- Central Armagh shown within Northern Ireland

Former constituency
- Created: 1929
- Abolished: 1973
- Election method: First past the post

= Central Armagh (Northern Ireland Parliament constituency) =

Central Armagh was a constituency of the Parliament of Northern Ireland.

==Boundaries==
Central Armagh was a county constituency comprising the north central part of County Armagh. It was created when the House of Commons (Method of Voting and Redistribution of Seats) Act (Northern Ireland) 1929 introduced first-past-the-post elections throughout Northern Ireland. Central Armagh was created by the division of Armagh into four new constituencies. The constituency survived unchanged, returning one member of Parliament, until the Parliament of Northern Ireland was temporarily suspended in 1972, and then formally abolished in 1973.

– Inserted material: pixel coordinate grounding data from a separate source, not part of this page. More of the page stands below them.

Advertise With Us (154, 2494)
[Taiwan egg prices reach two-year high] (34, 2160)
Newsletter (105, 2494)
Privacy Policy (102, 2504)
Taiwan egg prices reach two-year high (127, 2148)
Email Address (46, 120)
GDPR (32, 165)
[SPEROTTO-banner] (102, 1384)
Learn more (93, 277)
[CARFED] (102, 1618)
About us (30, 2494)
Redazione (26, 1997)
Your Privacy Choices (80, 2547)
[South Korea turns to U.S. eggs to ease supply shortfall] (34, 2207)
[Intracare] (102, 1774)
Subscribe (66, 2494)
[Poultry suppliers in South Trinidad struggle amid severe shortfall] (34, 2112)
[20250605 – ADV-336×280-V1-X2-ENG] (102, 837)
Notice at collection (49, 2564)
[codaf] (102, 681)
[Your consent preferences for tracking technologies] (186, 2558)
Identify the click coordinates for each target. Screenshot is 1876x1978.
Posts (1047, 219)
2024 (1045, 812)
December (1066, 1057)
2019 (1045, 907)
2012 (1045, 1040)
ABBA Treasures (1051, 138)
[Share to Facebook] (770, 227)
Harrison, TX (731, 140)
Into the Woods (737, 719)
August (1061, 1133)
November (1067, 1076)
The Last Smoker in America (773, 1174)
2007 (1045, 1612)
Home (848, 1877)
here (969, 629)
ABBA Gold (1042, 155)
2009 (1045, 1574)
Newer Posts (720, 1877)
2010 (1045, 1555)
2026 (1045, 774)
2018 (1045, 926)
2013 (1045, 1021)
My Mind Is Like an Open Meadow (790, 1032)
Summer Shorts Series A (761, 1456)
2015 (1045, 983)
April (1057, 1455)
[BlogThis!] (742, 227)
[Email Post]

The seat was centred on the towns of Portadown and Tandragee and included parts of the rural districts of Armagh, Lurgan and Tandragee.

== Politics ==
The seat was always won by Ulster Unionist Party candidates. It was twice contested by labour movement candidates, who took around one third of the votes cast.

==Members of Parliament==

| Elected | Party |  | Name |
|---|---|---|---|
| 1929 |  | UUP | David Shillington |
| 1941 |  | UUP | George Dougan |
| 1955 |  | UUP | Isaac Hawthorne |
| 1969 |  | UUP | Herbert Whitten |

== Election results ==

At the 1929, 1933 and 1938 Northern Ireland general elections, David Shillington was elected unopposed.

At the 1941 by-election, George Dougan was elected unopposed.

General Election 1945: Central Armagh
| Party |  | Candidate | Votes | % | ±% |
|---|---|---|---|---|---|
|  | UUP | George Dougan | 9,508 | 67.6 | N/A |
|  | Commonwealth Labour | Thomas Martin | 4,559 | 32.4 | New |
| Majority |  |  | 4,949 | 35.2 | N/A |
| Turnout |  |  | 14,067 | 74.0 | N/A |
|  | UUP hold |  | Swing | N/A |  |

At the 1949, and 1953 Northern Ireland general elections, George Dougan was elected unopposed.

At the 1955 by-election and the 1958 Northern Ireland general election, Isaac Hawthorne was elected unopposed.

General Election 1962: Central Armagh
| Party |  | Candidate | Votes | % | ±% |
|---|---|---|---|---|---|
|  | UUP | Isaac Hawthorne | 9,390 | 64.8 | N/A |
|  | NI Labour | Thomas Newell | 5,101 | 35.2 | New |
| Majority |  |  | 4,289 | 29.6 | N/A |
| Turnout |  |  | 14,491 | 67.0 | N/A |
|  | UUP hold |  | Swing | N/A |  |

At 1965 Northern Ireland general election, Isaac Hawthorne was elected unopposed.

At 1969 Northern Ireland general election, Herbert Whitten was elected unopposed.